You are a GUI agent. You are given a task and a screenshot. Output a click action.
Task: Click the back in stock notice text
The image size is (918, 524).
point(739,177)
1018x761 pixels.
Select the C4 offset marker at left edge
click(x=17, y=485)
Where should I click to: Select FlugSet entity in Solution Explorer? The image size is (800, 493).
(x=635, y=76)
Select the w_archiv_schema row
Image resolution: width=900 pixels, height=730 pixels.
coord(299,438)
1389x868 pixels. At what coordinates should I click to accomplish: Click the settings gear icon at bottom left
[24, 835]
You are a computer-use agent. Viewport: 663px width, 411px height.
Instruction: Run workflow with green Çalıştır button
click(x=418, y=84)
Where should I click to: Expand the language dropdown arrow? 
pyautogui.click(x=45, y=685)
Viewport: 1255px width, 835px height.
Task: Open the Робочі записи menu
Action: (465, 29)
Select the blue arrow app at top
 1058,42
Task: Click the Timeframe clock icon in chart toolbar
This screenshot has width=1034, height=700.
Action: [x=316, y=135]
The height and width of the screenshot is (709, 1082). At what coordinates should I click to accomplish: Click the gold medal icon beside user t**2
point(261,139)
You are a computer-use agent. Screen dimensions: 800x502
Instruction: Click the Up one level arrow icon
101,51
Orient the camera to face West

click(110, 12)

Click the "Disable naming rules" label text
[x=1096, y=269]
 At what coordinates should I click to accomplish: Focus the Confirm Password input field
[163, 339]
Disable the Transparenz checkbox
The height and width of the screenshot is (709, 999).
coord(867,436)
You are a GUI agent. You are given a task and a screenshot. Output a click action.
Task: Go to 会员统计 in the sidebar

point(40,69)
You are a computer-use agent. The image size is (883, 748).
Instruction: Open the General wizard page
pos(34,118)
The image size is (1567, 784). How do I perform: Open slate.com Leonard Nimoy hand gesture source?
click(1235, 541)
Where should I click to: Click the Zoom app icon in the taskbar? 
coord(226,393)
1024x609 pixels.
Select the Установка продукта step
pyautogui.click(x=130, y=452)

____

Brief → What is needed is a full, exact copy of the records.

Task solution →
You are a GUI agent. You are given a task and a screenshot. Output a click action.
Task: Click the back in stock notice text
The image size is (918, 524).
point(739,177)
1018x761 pixels.
Select the C4 offset marker at left edge
click(x=17, y=485)
Where should I click to: Select FlugSet entity in Solution Explorer? The image size is (800, 493).
(x=635, y=76)
Select the w_archiv_schema row
Image resolution: width=900 pixels, height=730 pixels.
coord(299,438)
1389x868 pixels. At what coordinates should I click to accomplish: Click the settings gear icon at bottom left
[24, 835]
You are a computer-use agent. Viewport: 663px width, 411px height.
Instruction: Run workflow with green Çalıştır button
click(x=418, y=84)
Where should I click to: Expand the language dropdown arrow? 
pyautogui.click(x=45, y=685)
Viewport: 1255px width, 835px height.
Task: Open the Робочі записи menu
Action: (465, 29)
Select the blue arrow app at top
 1058,42
Task: Click the Timeframe clock icon in chart toolbar
This screenshot has width=1034, height=700.
Action: [x=316, y=135]
The height and width of the screenshot is (709, 1082). At what coordinates should I click to accomplish: Click the gold medal icon beside user t**2
point(261,139)
You are a computer-use agent. Screen dimensions: 800x502
Instruction: Click the Up one level arrow icon
101,51
Orient the camera to face West

click(110, 12)

Click the "Disable naming rules" label text
[x=1096, y=269]
 At what coordinates should I click to accomplish: Focus the Confirm Password input field
[163, 339]
Disable the Transparenz checkbox
The height and width of the screenshot is (709, 999).
coord(867,436)
You are a GUI agent. You are given a task and a screenshot. Output a click action.
Task: Go to 会员统计 in the sidebar

point(40,69)
You are a computer-use agent. The image size is (883, 748).
Instruction: Open the General wizard page
pos(34,118)
The image size is (1567, 784). How do I perform: Open slate.com Leonard Nimoy hand gesture source?
click(1235, 541)
Where should I click to: Click the Zoom app icon in the taskbar? 
coord(226,393)
1024x609 pixels.
Select the Установка продукта step
pyautogui.click(x=130, y=452)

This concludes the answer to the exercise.